(Stored data entries)
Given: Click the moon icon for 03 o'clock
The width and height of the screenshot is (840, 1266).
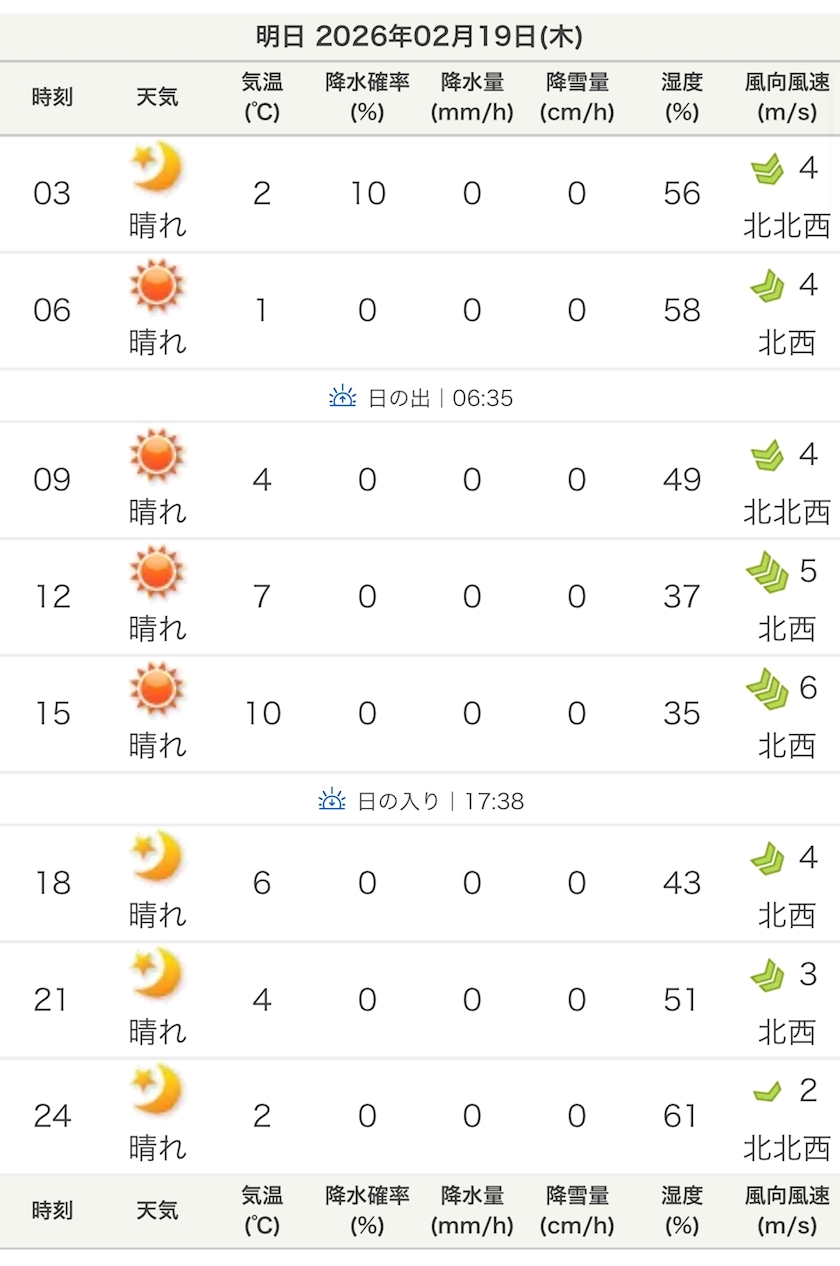Looking at the screenshot, I should [157, 167].
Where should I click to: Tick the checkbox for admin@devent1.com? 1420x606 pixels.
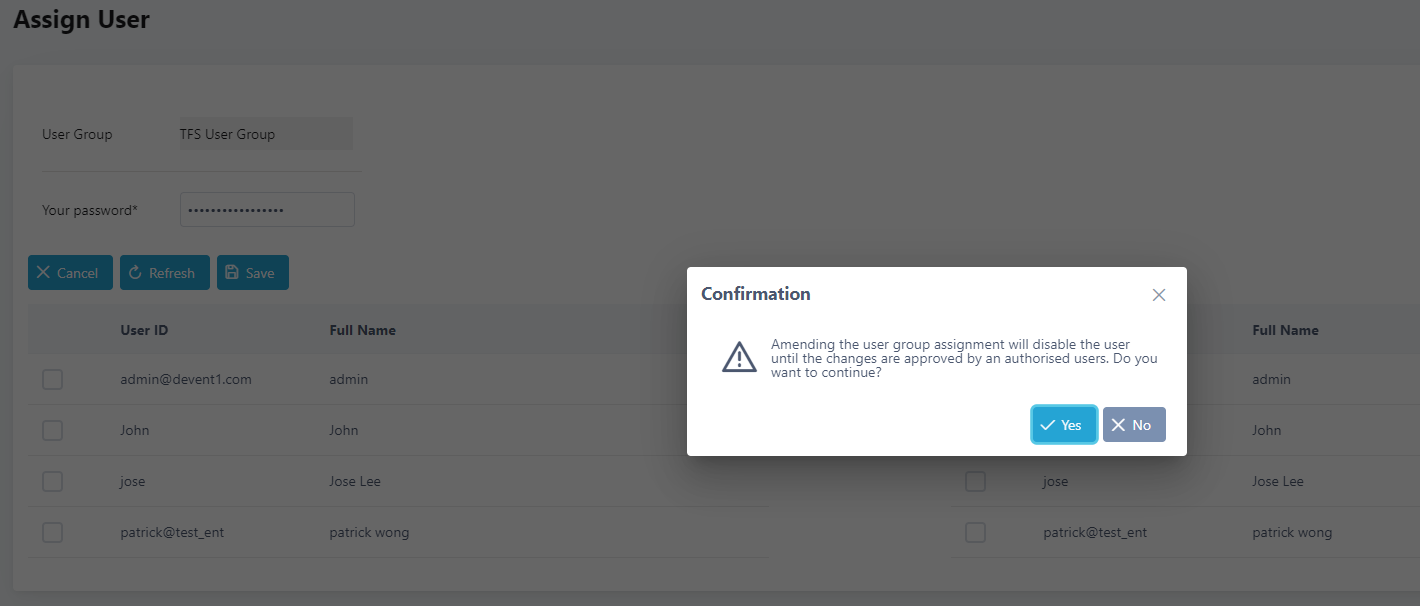click(x=53, y=380)
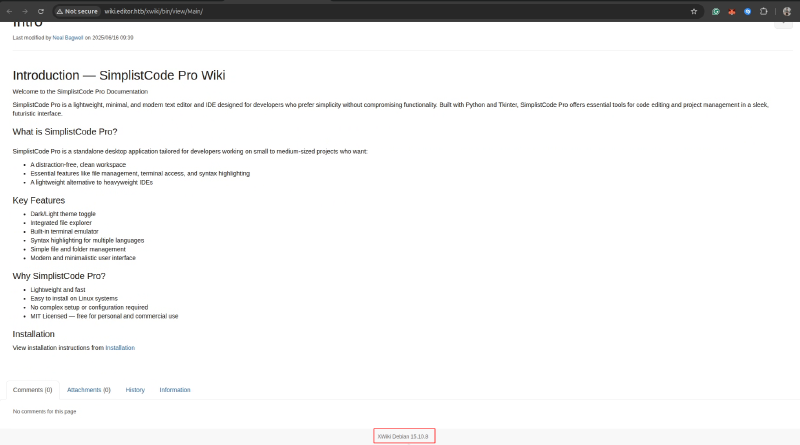Click the browser forward arrow

coord(25,11)
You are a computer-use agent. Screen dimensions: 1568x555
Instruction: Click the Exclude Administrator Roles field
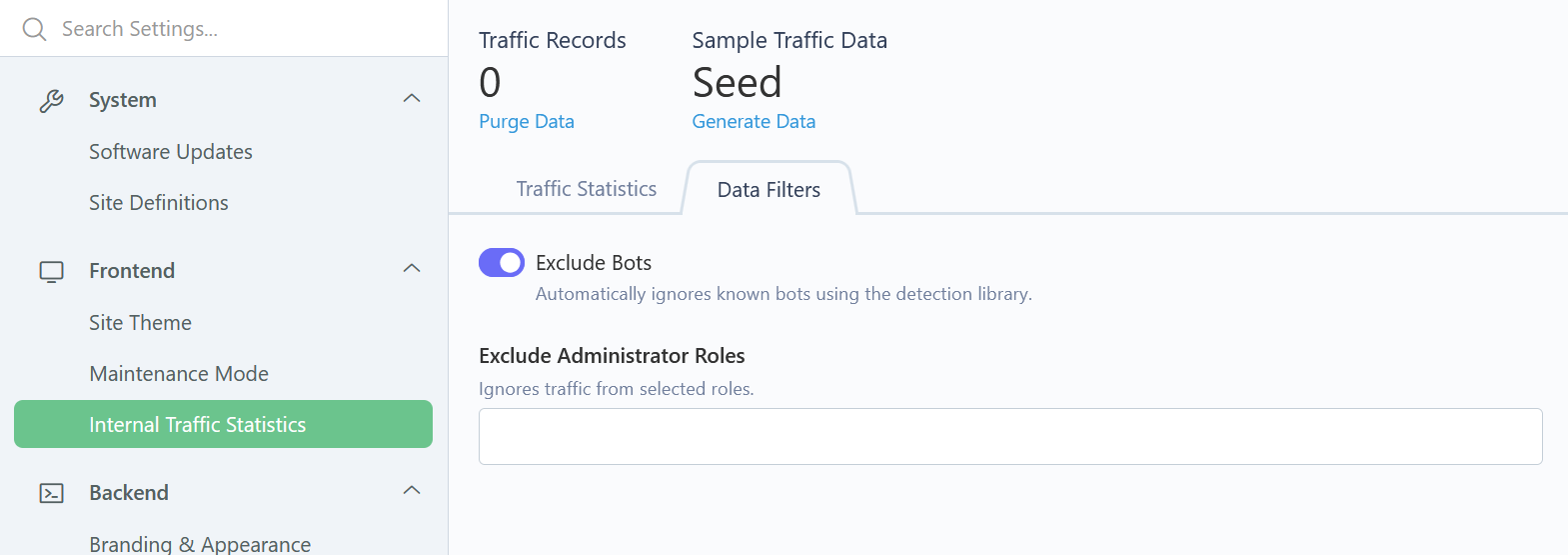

**EXERCISE DIRECTIONS:**
At the line containing "The width and", begin reproducing the entries word for word, and continue through their last line. Leave out the pictures.

**RESPONSE FOR THIS EXERCISE:**
The width and height of the screenshot is (840, 1266).
Looking at the screenshot, I should [157, 167].
Where should I click to: Tick the checkbox for admin@devent1.com? 1420x606 pixels.
click(x=53, y=380)
Click the browser forward arrow

coord(25,11)
You are a computer-use agent. Screen dimensions: 1568x555
Instruction: Click the Exclude Administrator Roles field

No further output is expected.